I moved to another job soon after that, and, as luck would have it, they had a great combatives program. I took them up on their offer to train jiu jitsu a couple of times a week. The first thing I learned is to leave your ego at the edge of the mat. The second (which goes hand in hand with the first) is to “tap out” when someone has you in a submission, preferably before you get injured. During my first week in class I got paired up with a very large, well-trained Special Forces captain. “Great,” I thought. “This is going to be fun…”
I was prepared to do my best, though, and went after the big guy with untrained gusto. That was my first mistake. He, unsurprisingly, ended up on top, and proceeded to crush me. I mean that literally. With his weight on top of my chest and head, and his leg-sized arm trying to wrap around my neck, I applied rule #2 rather quickly, tapping him on the arm to indicate that I’d had enough. He released me with a look of disgust. “I didn’t even do anything to you yet!” he protested. I was willing to take that criticism rather than risk another embarrassing injury. “Well I couldn’t breathe,” I managed to mumble.
We finished the round with the big guy taking it easy on me, but the moment stuck with me. He was right. He hadn’t really done anything to me. I was not being choked. No limbs were being bent the wrong way. I was really (and I mean really) uncomfortable, but that is not the same thing as being injured. By tapping early I gave up any chance of escaping the hold or reversing my adverse position. Even if I couldn’t escape (which was likely) I gave up any chance of learning from trying to escape and failing.
As I continued to train, I took me a while to get used to being uncomfortable. It also took me a while to recognize the difference between being in an uncomfortable spot and being in a dangerous one. But I stuck with it, and now I only tap when a real injury is imminent. When stuck in a tight spot, I try to relax and find a way out. If I’m out of tricks, I try something new. As long as I am not in real danger I have the opportunity to succeed or learn from trying new things.
I think life is full of moments like that. There are times when you tap out early because you’re uncomfortable.
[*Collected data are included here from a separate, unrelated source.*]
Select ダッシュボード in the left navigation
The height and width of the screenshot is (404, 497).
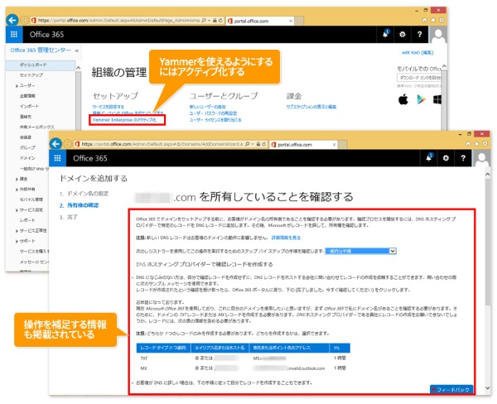tap(33, 64)
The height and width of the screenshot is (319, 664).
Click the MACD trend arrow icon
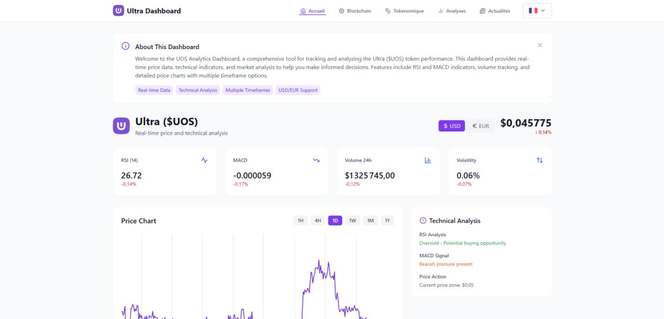tap(316, 160)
Other times you don’t tap out because you either didn’t recognize the danger or your ego got in the way of tapping. It takes some experience in jiu jitsu to get that difference down on the mat. I suppose it takes the same thing with our decisions off the mat, too.
Many of our day to day decisions make us uncomfortable. If you happen to work in a large company, you probably sense how low the tolerance is for being uncomfortable. Many big organizations tend to be risk averse (especially government organizations). They tend to drop or cut funding to risky programs as soon as they start to feel uncomfortable. When the pressure increases, leaders start to centralize control instead of trusting subordinates to do their jobs, requiring ever-increasing levels of approval for what was once routine action. They start to strangle themselves with bureaucracy as a hedge against this uncomfortable feeling. Then they tap out.
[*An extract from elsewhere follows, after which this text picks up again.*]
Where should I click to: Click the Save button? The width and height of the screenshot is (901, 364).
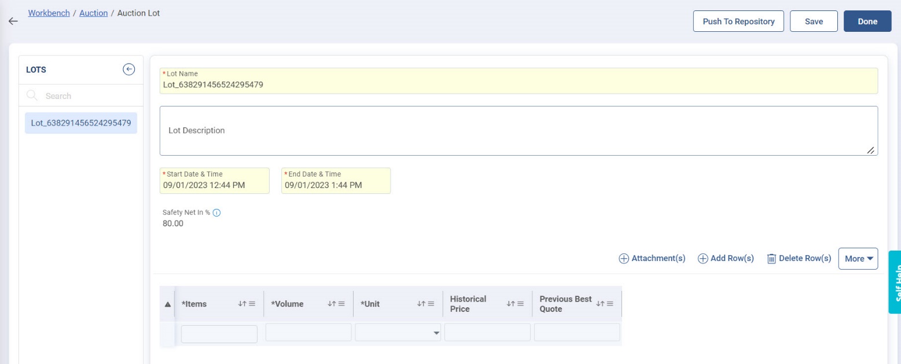point(814,21)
How often does your organization give up on something because it makes people uncomfortable? Do your leaders understand the difference between discomfort and injury? Do you know the limits of discomfort your organization can bear before it taps out and leaves your initiative unfulfilled? When discomfort hits, do you grab control from your subordinates and deny them the chance to learn how to escape that hold, or to learn from trying something new, even if it fails? If the situation is merely uncomfortable and not injurious, why not let your subordinates try?
Every leader must know their own risk tolerance, and the tolerance of those decision-makers around them. Leaders must understand and recognize the difference between injury and discomfort, and must act prudently when faced with either. Leaders must know when to tap and when keep rolling.